Administrative data

This module is intended to serve as a reminder for the NSS to include administrative data among the priority considerations in the preparation of the NSDS. Suggested concrete actions are provided with reference to the relevant specific steps in the NSDS Lifecycyle.

Some examples of administrative data sources:

Administrative data   has been a key subject in statistical development forums for decades even though some administrative data systems have been in existence and are being used for much longer. Civil registration   and vital statistics systems  , population registers  , and statistical business registers as well as the educational management information systems   and health management information systems   are major administrative data systems that have been around and used in many countries for many years and are continuously being improved and expanded. 

There is also a variety of administrative data produced by the private sector and civil society organizations some of which NSOs use to supplement existing data or even substitute for data that is not complete or is not available. Many of private sector and CSO data constitute ‘big data’ such as credit data from banks, call records and internet data from telecom companies, and e-commerce data from private businesses, as well as sales and consumer trends data from industry associations, monitoring data from CSOs, among others. 

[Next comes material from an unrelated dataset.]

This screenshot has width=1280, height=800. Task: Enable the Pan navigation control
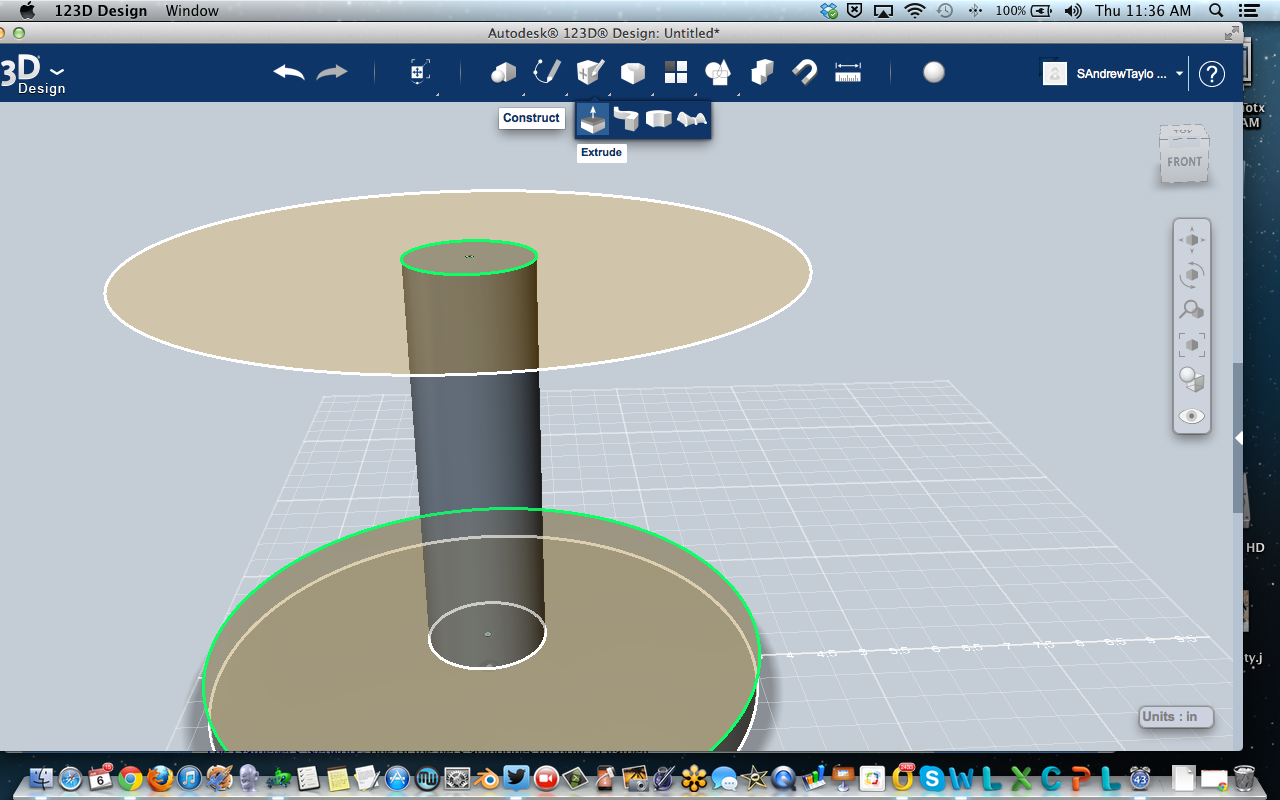click(1191, 239)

While in the past, administrative data is generally discussed in the context of being a support or an alternative to traditional censuses and surveys, it is increasingly seen as a primary, cost-effective and sustainable source of statistics in the NSS and a huge one. 

Increased need for administrative data:

Lessons learned from the MDGs include the need to strengthen administrative data systems, a lesson well amplified in the SDGs as many of the indicators to monitor goals and targets depend largely on availability of good quality administrative data in the countries. Similarly, planning and monitoring other national development goals typically rely on a considerable number of data that are mainly or solely generated from administrative and regulatory sources.

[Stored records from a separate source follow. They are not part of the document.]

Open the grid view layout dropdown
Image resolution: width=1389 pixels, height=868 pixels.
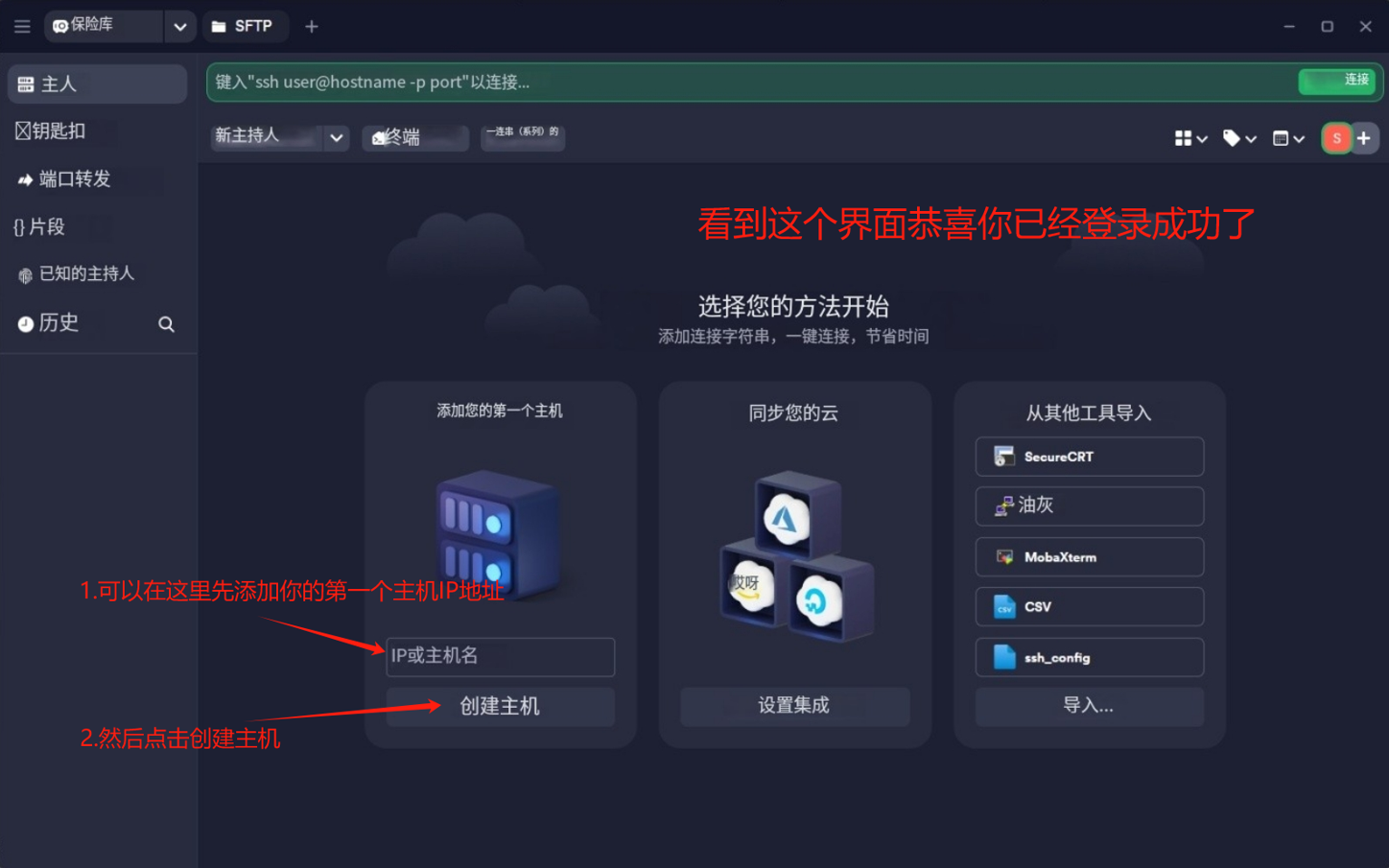click(1190, 139)
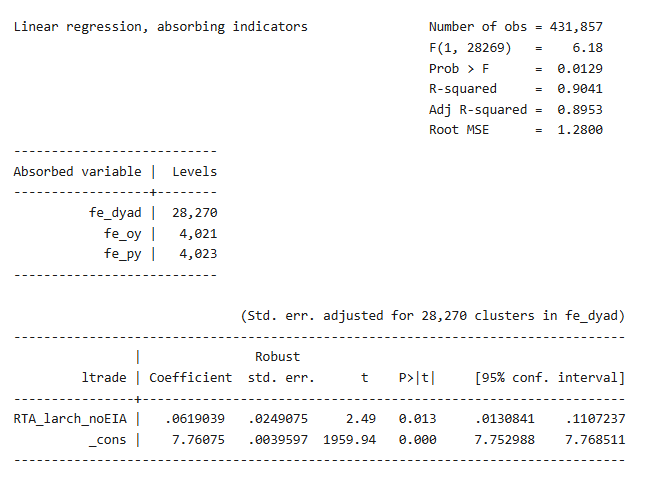Click the Prob > F value 0.0129
657x482 pixels.
tap(580, 68)
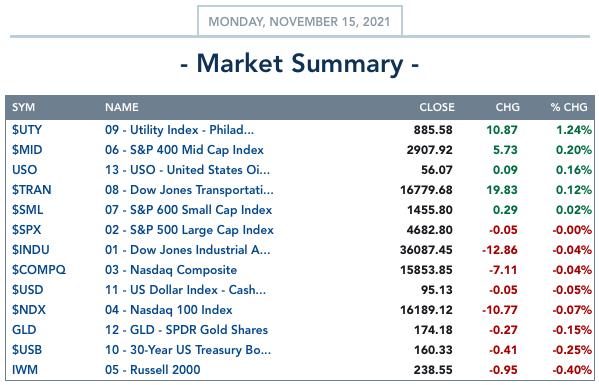599x385 pixels.
Task: Sort table by NAME column header
Action: [x=121, y=107]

With rising costs of large-scale censuses and surveys and diminishing resources for statistics in the international community and NSSs, there is increasing impetus for NSSs to improve administrative data systems. Increasing rates of nonresponse is a general problem for NSSs and contributes to high costs and quality issues for many of the traditional surveys.  Strengthening administrative data systems to produce more and better quality administrative data for statistical purposes is a necessary strategy for NSSs.

Assessment of administrative data systems: 

It is important to assess the benefits and challenges   of improving and investing in the production and use of administrative data. While human, financial and technological resources and capacity are essential considerations, prioritization of sectors and subject matters as focal development areas is key to ensuring concrete results and strategic benefits for the NSS. 

Concrete actions

  • Assess existing or established systems in selected priority sectors and/or subject-matter areas (e.g., education, health, agriculture, CRVS, SBR, PopReg, etc.). Step 3.1 | Step 3.2 | Step 3.3 | Step 3.4
    • Explore and assess yet untapped data sources (e.g., sensor data, citizen-generated data, routine reporting and monitoring data).
  • Identify strategic goals and key outputs toward the improvement of administrative data. Step 4.2 | Step 4.3
  • Identify specific actions and corresponding costs, as well as key risk factors and mitigating measures. Step 5.1 | Step 5.2 | Step 5.3
  • Establish institutional partnership mechanisms between NSO and the ministries/agencies mandated in the selected priority sectors and/or subject-matter areas. Step 6.3
  • Consider partnerships with big data sources such as data science firms, telecommunication companies, and other service providers to share data and/or help develop applications to extract data. 
  • Study and consider existing systems of civil societies (many are location-specific) including citizen-generated data to produce statistics on specific issues.